Mesoporous alumino-silicates known as the MCM-41 group discussed herein as MCM-41 mesoporous molecular sieve provided an attractive starting point for an embedded catalyst due to its pore structure and one-dimensionality. The pore walls of the mesoporous MCM-41 material are amorphous, but with the introduction of a zeolite, they exhibit increased crystallinity. The zeolite unit cell in a mesoporous molecular sieve embedded with a zeolite is different from the one in a mechanical mixture of a zeolite and a mesoporous molecular sieve, and the mesoporous molecular sieve unit cell is larger than the unit cell in a mechanical mixture.

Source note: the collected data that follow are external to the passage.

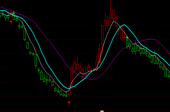
Task: Click the big green candle in early decline
Action: [x=25, y=34]
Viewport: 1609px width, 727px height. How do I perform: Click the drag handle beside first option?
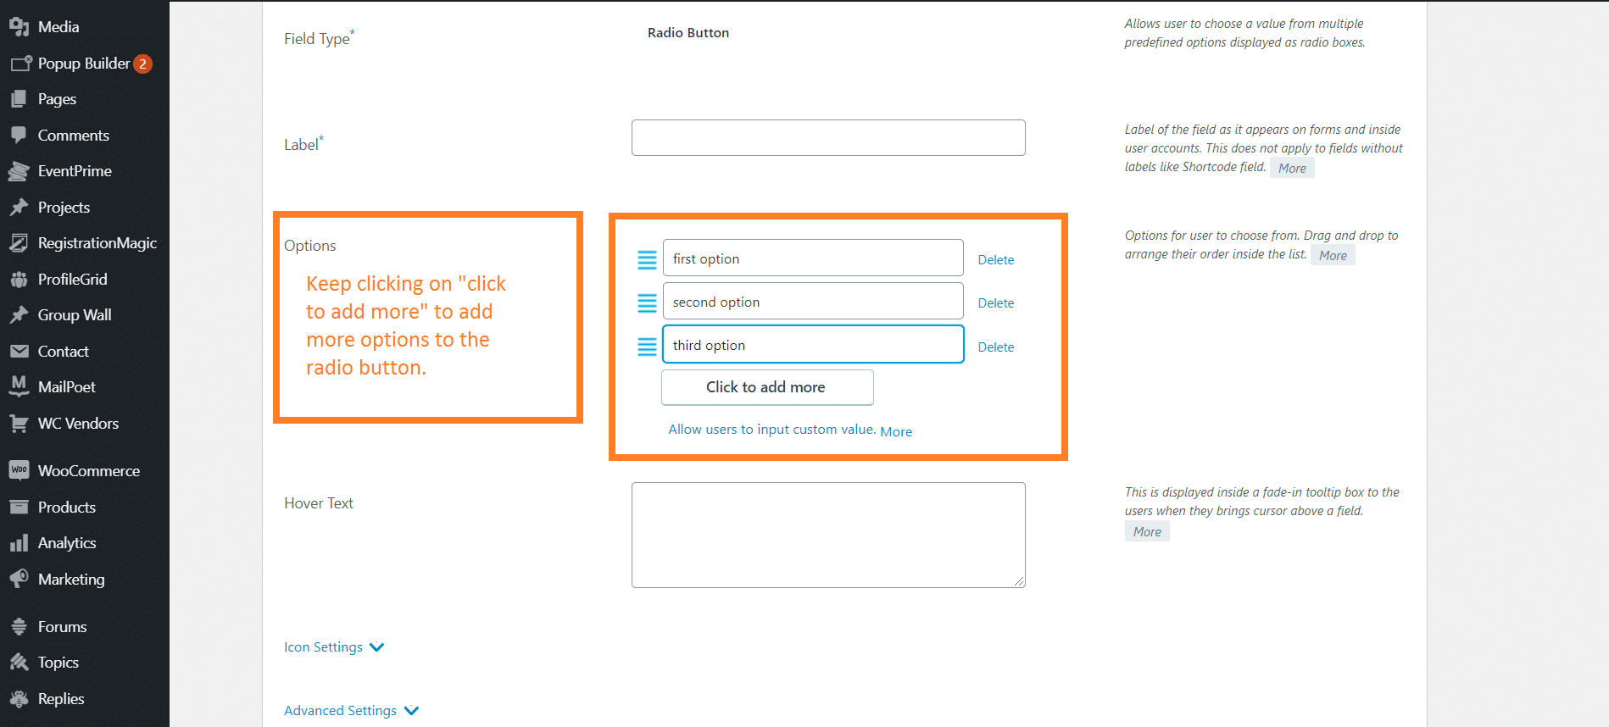coord(647,260)
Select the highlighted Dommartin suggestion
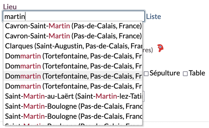Viewport: 209px width, 128px height. tap(73, 76)
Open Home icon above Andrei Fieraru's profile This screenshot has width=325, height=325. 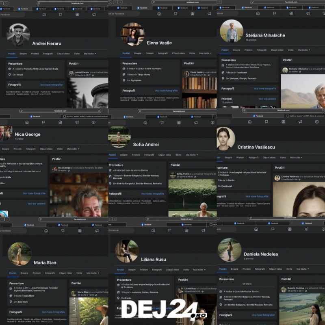[44, 14]
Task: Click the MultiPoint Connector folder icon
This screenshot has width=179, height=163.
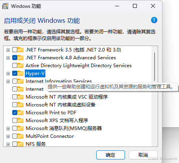Action: point(21,136)
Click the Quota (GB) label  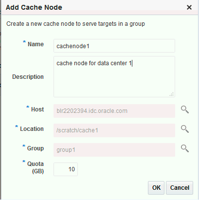tap(36, 167)

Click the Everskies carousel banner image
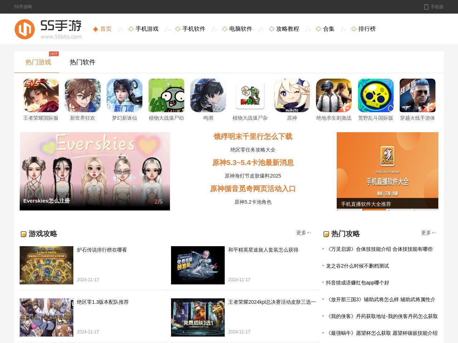point(95,171)
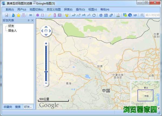Pin the 好友列表 panel with pushpin
This screenshot has height=116, width=162.
29,21
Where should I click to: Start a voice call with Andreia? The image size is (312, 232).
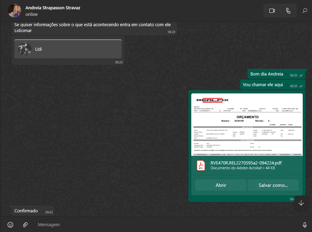[x=288, y=11]
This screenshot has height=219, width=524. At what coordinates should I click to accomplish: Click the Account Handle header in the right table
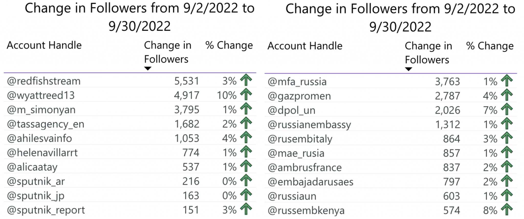pos(305,46)
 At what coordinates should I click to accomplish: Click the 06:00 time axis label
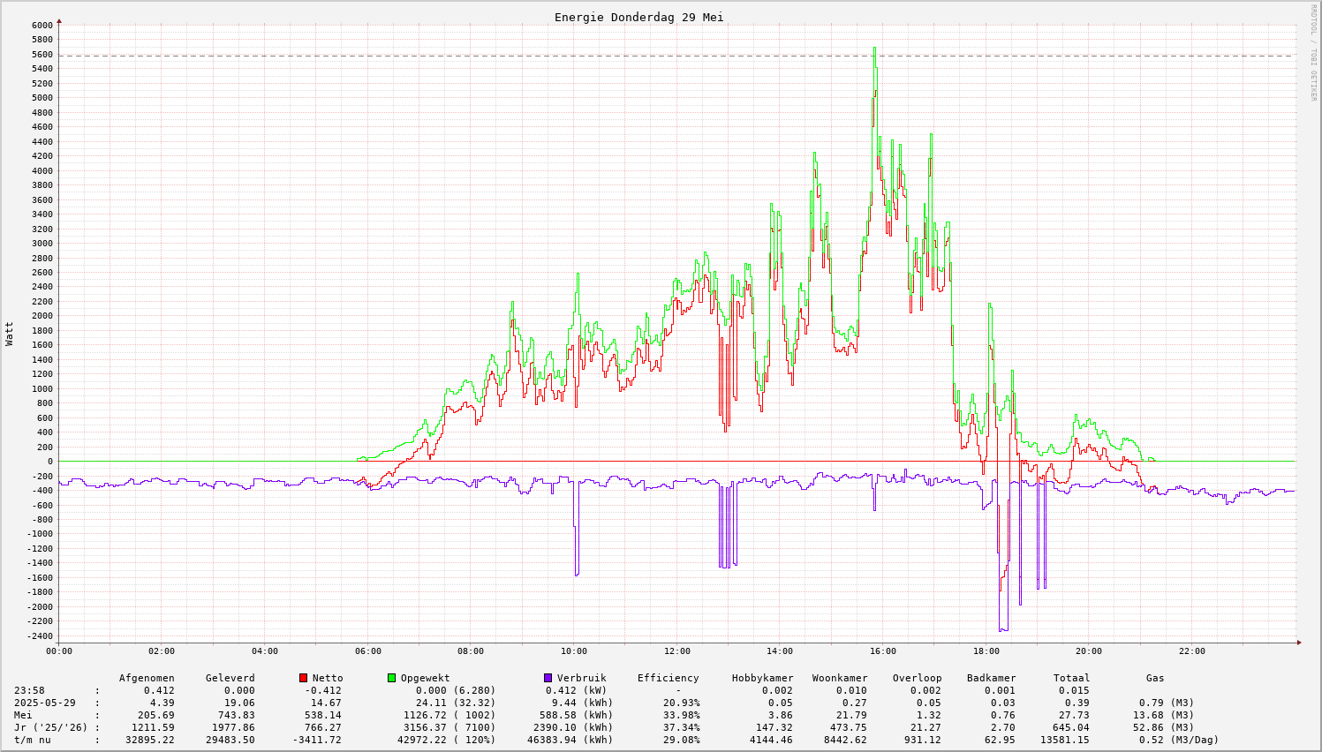[367, 651]
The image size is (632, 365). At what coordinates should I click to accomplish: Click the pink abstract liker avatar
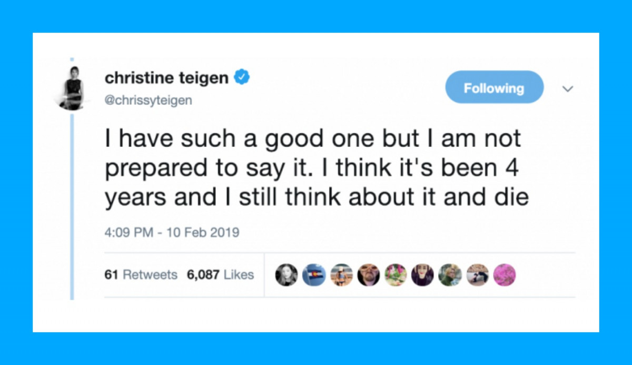click(x=505, y=275)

The properties of ZSM-23 and Beta zeolites render them interesting in converting straight chained hydrocarbons into branched hydrocarbons. By suitable modifications to their properties even better results were anticipated to be gained compared to the pure zeolites. The use of these zeolites in structures like the mesoporous molecular sieves embedded with such a zeolite was found to provide surprisingly high selectivities to formation of light hydrocarbons, such as useful gases and naphtha range hydrocarbons, namely C3-C8 hydrocarbons. Moreover, the anticipated extremely high activity was found to be conveniently suppressed. The acidity of the catalytic material may be tailored by the amount of Al introduced into the structure by modifying the aluminum (Al) content in MCM-41 and zeolite phases.

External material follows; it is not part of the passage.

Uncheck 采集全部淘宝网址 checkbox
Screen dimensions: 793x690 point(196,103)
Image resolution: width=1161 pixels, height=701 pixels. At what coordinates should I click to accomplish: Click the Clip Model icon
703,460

The zeolite in the present disclosure is selected from ZSM-23 and Beta zeolite.

The mesoporous molecular sieve, such as MCM-41 , embedded with ZSM-23 zeolite of the present disclosure may have one or more of the following features:

• The amount of Si may be from 42 wt-% to 45 wt-%, such as about 42 wt-%, and the amount of Al may be from 0.3 wt-% to 3.3 wt-%, such as from 0.8 wt- % to 2.6 wt-%. These will provide the MCM-41 embedded with ZSM-23 a Si to Al molar ratio from 12 to 140, preferably from 15 to 50, more preferably from 32 to 40. • The BET (Brunauer-Emmett-Teller) surface area may be from 675 m ² /g to 810 m ² /g, such as from 740 m ² /g to 780 m ² /g, determined by nitrogen physisorption.

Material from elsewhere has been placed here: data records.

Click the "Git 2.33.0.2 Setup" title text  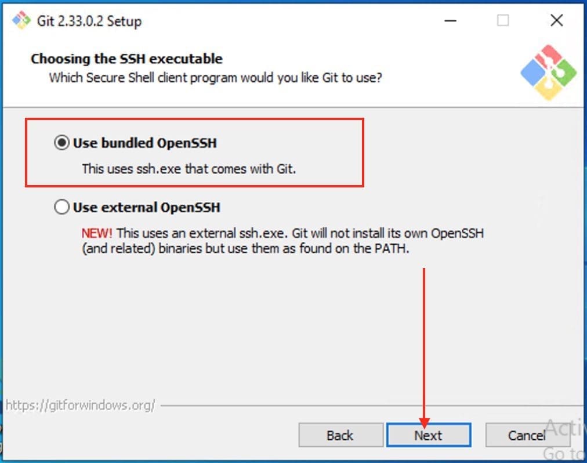pyautogui.click(x=89, y=21)
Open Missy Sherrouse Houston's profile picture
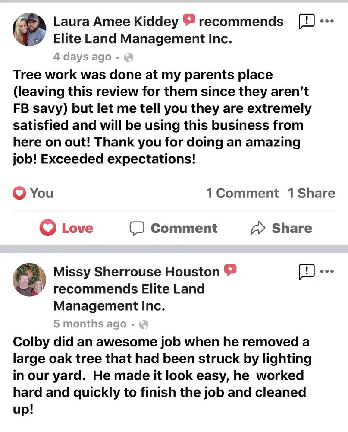The image size is (348, 432). [30, 280]
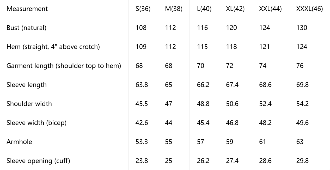Select the XXXL(46) column header
The width and height of the screenshot is (330, 170).
(x=309, y=9)

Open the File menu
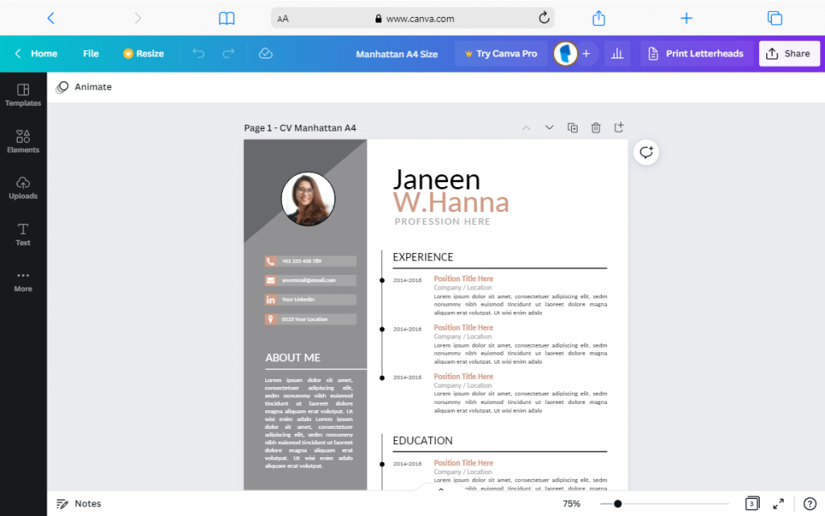(90, 53)
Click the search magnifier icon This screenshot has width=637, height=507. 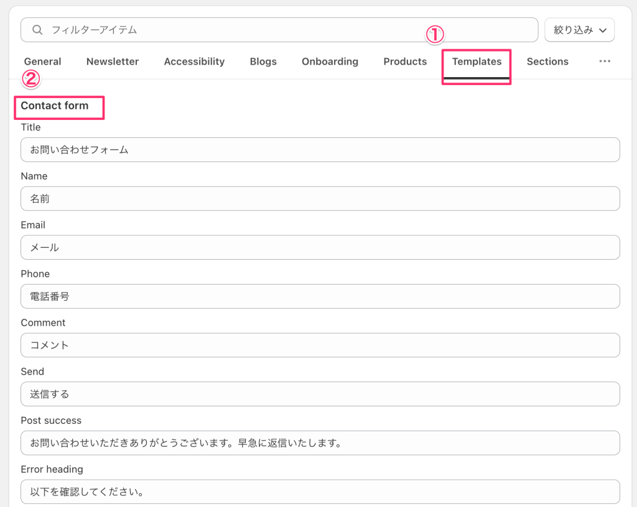37,29
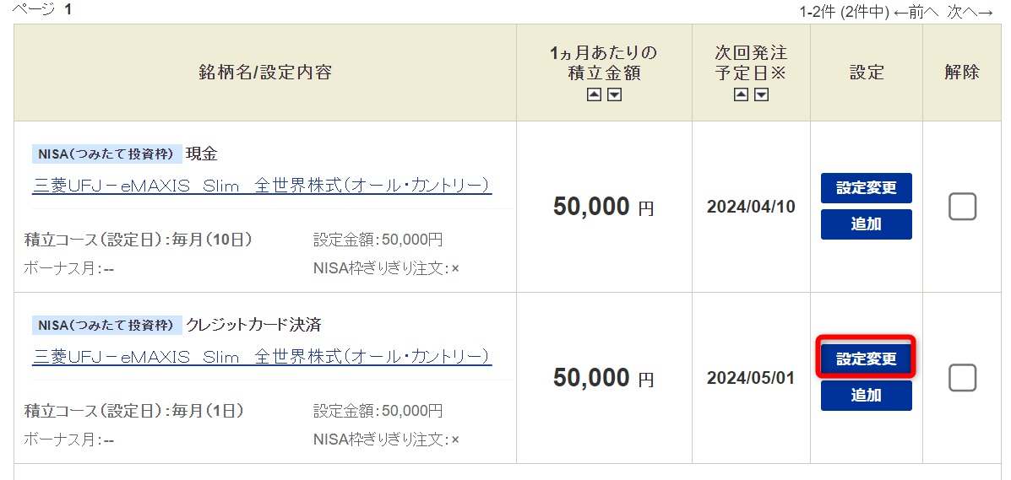Tick the 解除 checkbox for the クレジットカード決済 plan

pyautogui.click(x=962, y=378)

• The BJH (Barrett-Joyner-Halenda) pore area may be from 600 m ² /g to 800 m ² /g, such as from 680 m ² /g to 740 m ² /g, determined by nitrogen physisorption.

• The mesoporous molecular sieve embedded with ZSM-23 may have an acidity from 70 pmol/g to 250 pmol/g, such as from 95 pmol/g to 200 pmol/g, measured with NH3-TPD method, which particular method is described and discussed in detail in the applicant’s former patent application W02006070073A1 , p. 10.

• The total pore volume of the mesoporous molecular sieve embedded with ZSM-23 may be from 0.65 cm ³ /g to 0.81 cm ³ /g, such as from 0.75 cm ³ /g to 0.85 cm ³ /g, such as about 0.8 cm ³ /g. The volume of the mesopores may be from 0.56 cm ³ /g to 0.75 cm ³ /g, such as from 0.65 cm ³ /g to 0.75 cm ³ /g, such as about 0.70 cm ³ /g, as determined by the nitrogen physisorption.

• The crystallinity of the mesoporous molecular sieve embedded with ZSM-23 is quite low, it may be less than 35 %, such as from 25 to 35 %, such as about 30 % measure by X-ray diffraction (XRD) according to ASTM D5758-01 (2021 ).

• The maximum diameter of the sphere is about 0.62 nm.

The mesoporous molecular sieve embedded with Beta zeolite of the present disclosure may have one or more of the following features:

• The amount of Si may be from 40 wt-% to 44 wt-%, and the amount of Al may be from 1 .0 wt-% to 6.0 wt-%, such as from 1 .5 wt-% to 2.4 wt-%. These will provide the mesoporous molecular sieve embedded with Beta zeolite a Si to Al molar ratio from 6 to 40, preferably from 19 to 21 .

• The BET (Brunauer-Emmett-Teller) surface area may be from 620 m ² /g to 880 m ² /g, such as from 740 m ² /g to 780 m ² /g.

• The BJH (Barrett-Joyner-Halenda) pore area may be from 565 m ² /g to 900 m ² /g, such as from 650 m ² /g to 700 m ² /g. • The mesoporous molecular sieve embedded with Beta zeolite may have an acidity from 110 pmol/g to 430 pmol/g, such as from 175 pmol/g to 185 pmol/g, measured with NH3-TPD method, which particular method is described and discussed in detail in the applicant’s former patent application W02006070073A1 , p. 10.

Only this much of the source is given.